When a regulation barred Ed Maresh from enlisting in the Navy at the age of 16, he changed it.
Not the regulation: He changed his age.
After an unsuccessful trip to the recruiter’s office, Maresh did a little shopping on the way home and found what he needed to forge the date on his baptismal certificate.
That’s what got Maresh into the Navy during World War II.
The Vancouver resident is a member of a group known as Veterans of Underage Military Service: people who signed up before the legal enlistment age of 17.
It wasn’t like Maresh had a lot of better options. He’d already been on his own for a while. The youngest of nine boys, Maresh wasn’t getting along too well with his stepmother. He dropped out of school as a sophomore and left his home in Woodburn, Ore., to work graveyard shift in a Portland shipyard.
He eventually moved in with the family of his best friend, Clair Vandehey. When 17-year-old Clair — known as Buddy — said he was enlisting in the Navy, it sounded like a good idea to Maresh.
On Oct. 14, 1943, they went to the recruiting office in Salem, Ore. When the Navy recruiter asked how old the boys were, Maresh said he was 16.
The recruiter told Maresh: “Come back next year.”
Buddy told the recruiter: “If you don’t take him, you don’t get me neither.”
When they boys got home, Mrs. Vandehey asked if they were sailors.
“No, but we’ll take care of it tomorrow,” Buddy said.
Maresh finally told her what was going on. He’d bought a small bottle of ink remover on the way home.
“I was born in 1926. I put 1925 on my baptismal certificate. She looked at it,” Maresh said. “She looked at me.”
Then Buddy’s mom said, “I don’t think that will work. Get me some ink remover.”
She redid his forgery in a delicate hand, Maresh said, and then told him: “Now we’ll both go to jail.”
The following day, Buddy and Ed decided to take the train to Portland and enlist there instead of going back to Salem.
“Who did we see but the same guy who’d been in Salem the day before. We got out quick,” Maresh said.
They figured the recruiter probably split his time between two offices.

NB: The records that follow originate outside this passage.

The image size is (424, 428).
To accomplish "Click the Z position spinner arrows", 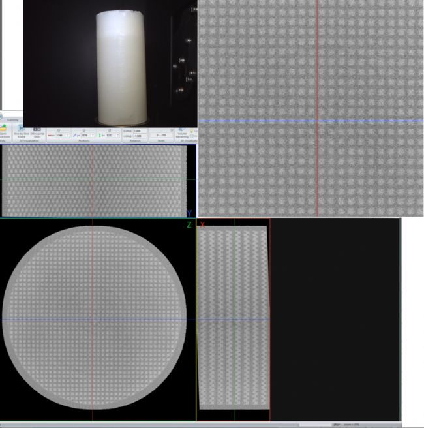I will pyautogui.click(x=118, y=135).
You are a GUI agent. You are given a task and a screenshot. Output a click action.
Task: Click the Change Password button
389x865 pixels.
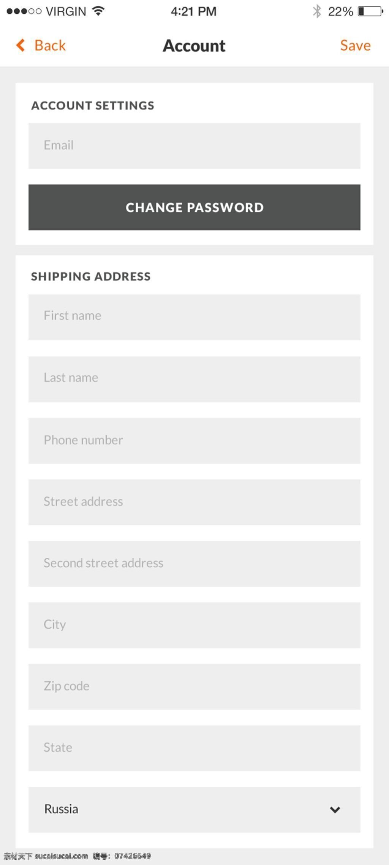click(x=195, y=207)
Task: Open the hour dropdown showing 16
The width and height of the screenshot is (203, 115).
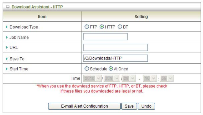Action: tap(150, 79)
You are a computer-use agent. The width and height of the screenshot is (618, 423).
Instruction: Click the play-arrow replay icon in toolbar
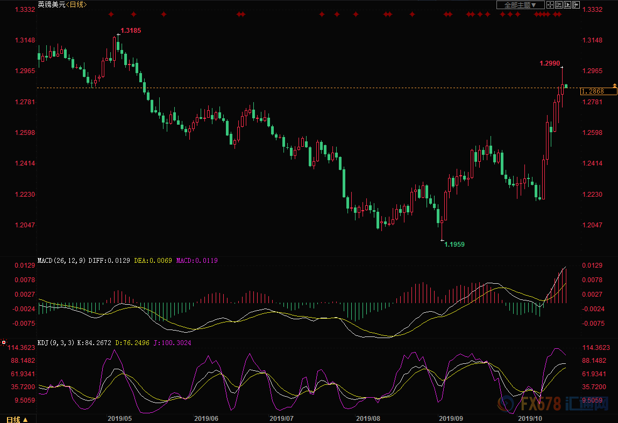tap(567, 5)
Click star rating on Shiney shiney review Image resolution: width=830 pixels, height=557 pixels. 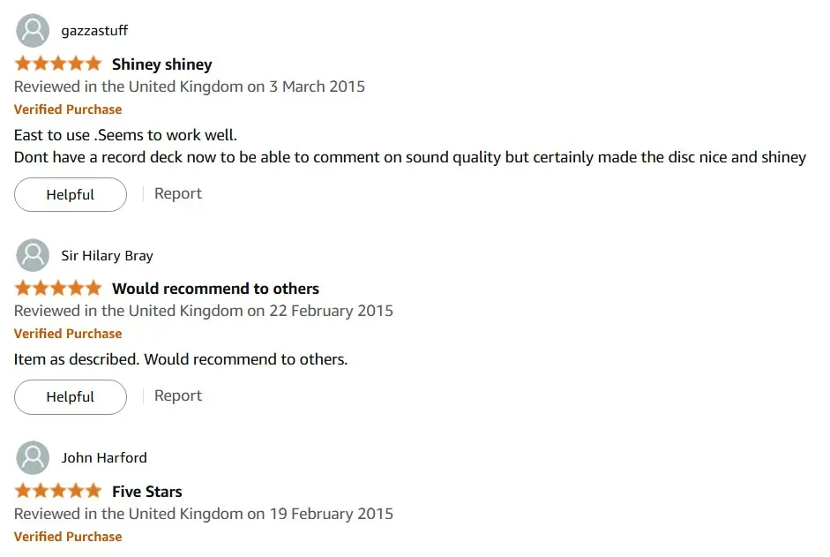pos(58,64)
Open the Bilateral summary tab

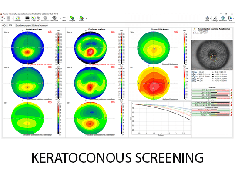click(40, 26)
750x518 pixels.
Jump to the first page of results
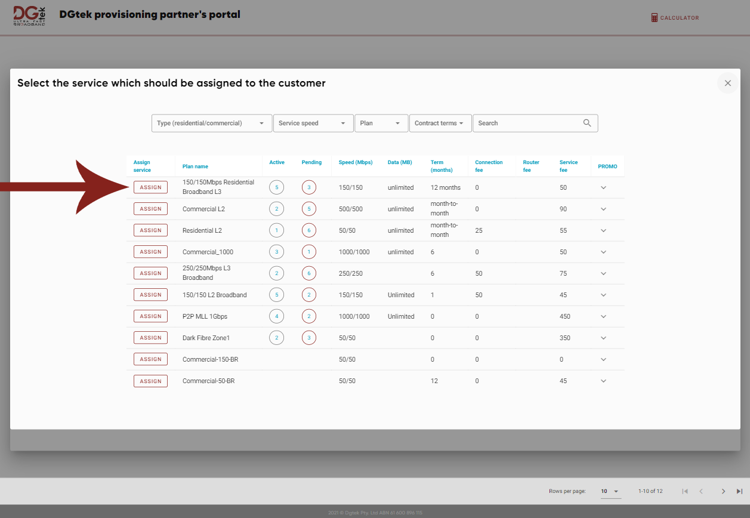click(685, 491)
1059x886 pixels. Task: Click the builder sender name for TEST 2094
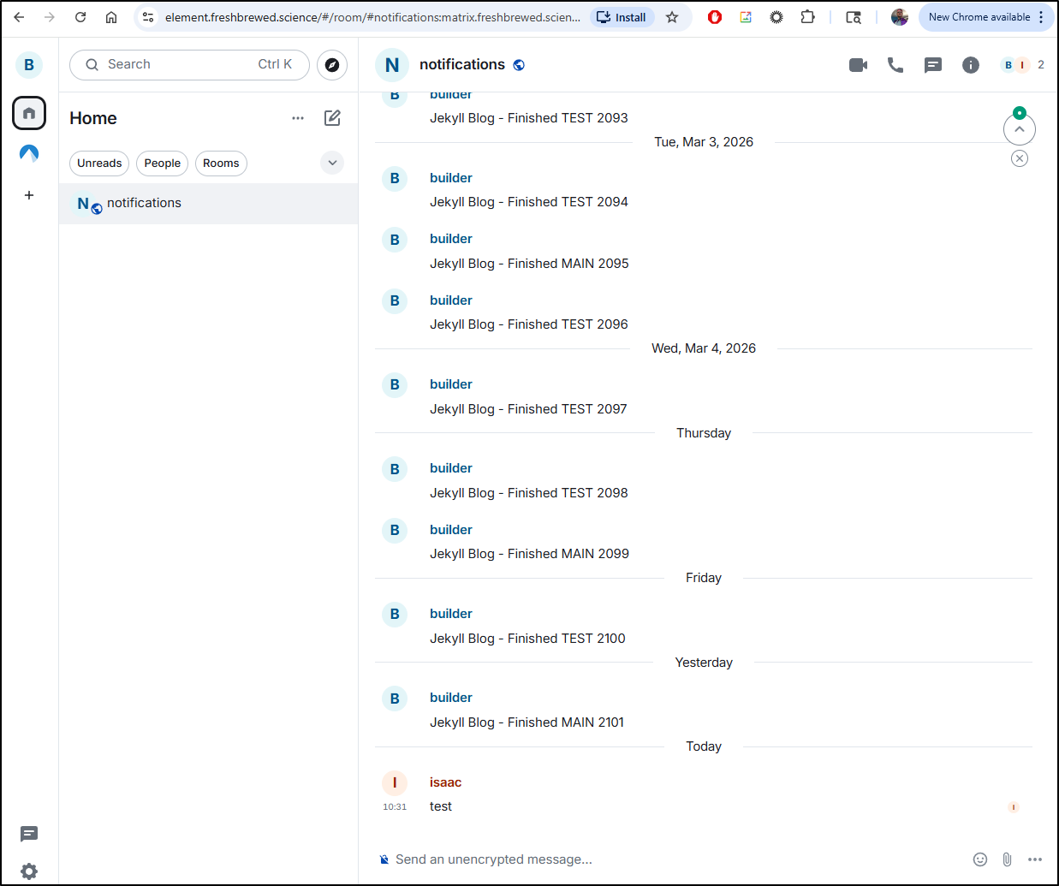point(451,178)
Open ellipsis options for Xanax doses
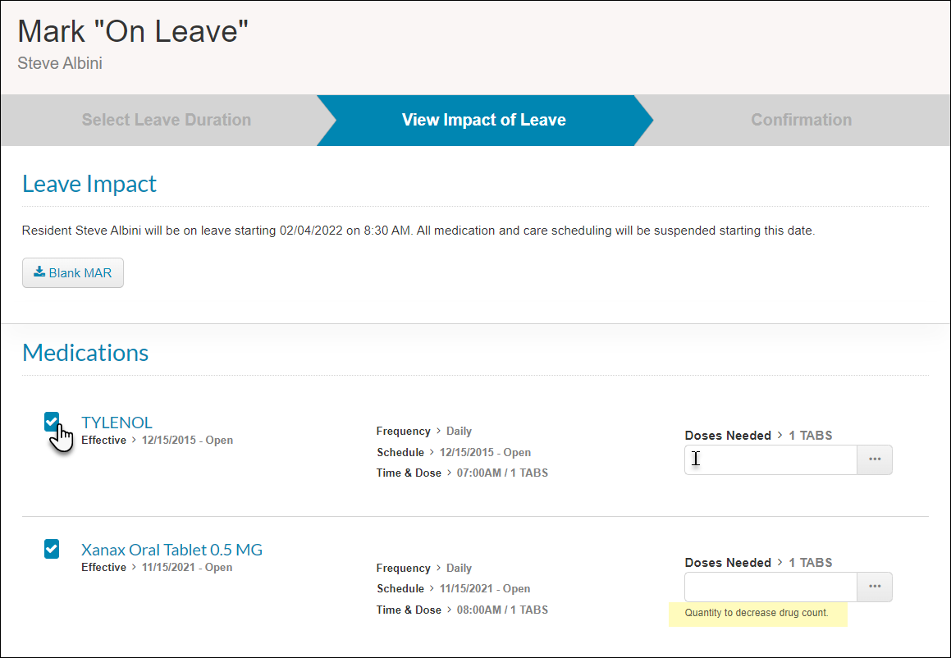 pos(875,587)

“We waited until 2 p.m.,” and when they returned to the Portland office, “he wasn’t there.”
After boot camp, Buddy went to gunnery school and wound up on an attack transport in the South Pacific. Maresh took internal combustion engine training and was assigned to a patrol escort craft in Alaskan waters during the Aleutian campaign.
In addition to watching for Japanese submarines, his shipmates had to worry about the weather. Their ship was only 187 feet long, Maresh said, and it really got tossed around when wind gusts topped 100 mph.
“Waves were 55 feet high. We had to take them at 45 degree angles. If we hit them straight on, we’d have 50 feet of water come over our bow.”
Their skipper knew the pattern of the waves. But one night, as they were negotiating one wave, they were hit by a rogue that slammed into them from a different angle.
“It turned us 180 degrees and we lost all our power for a couple of minutes. The ship rolled to 57 degrees; at 57 degrees, it’s easier to walk on the bulkhead than on the deck,” Maresh said.
To keep the ship’s superstructure free of ice, “We rigged up a flexible steam line so the deck force could hose the ice off to keep us from capsizing,”Maresh said.
As combat operations transitioned, Maresh eventually wound up on a cruiser in the South Pacific as the war neared its conclusion.
Looking back on it a few days ago, Maresh said he’s glad he enlisted — even if it wasn’t what you’d call legal. He became a petty officer at 17, assuming a leadership role when his hometown friends were still in high school.
“It was the best thing that could have happened to a 16-year-old,” he said.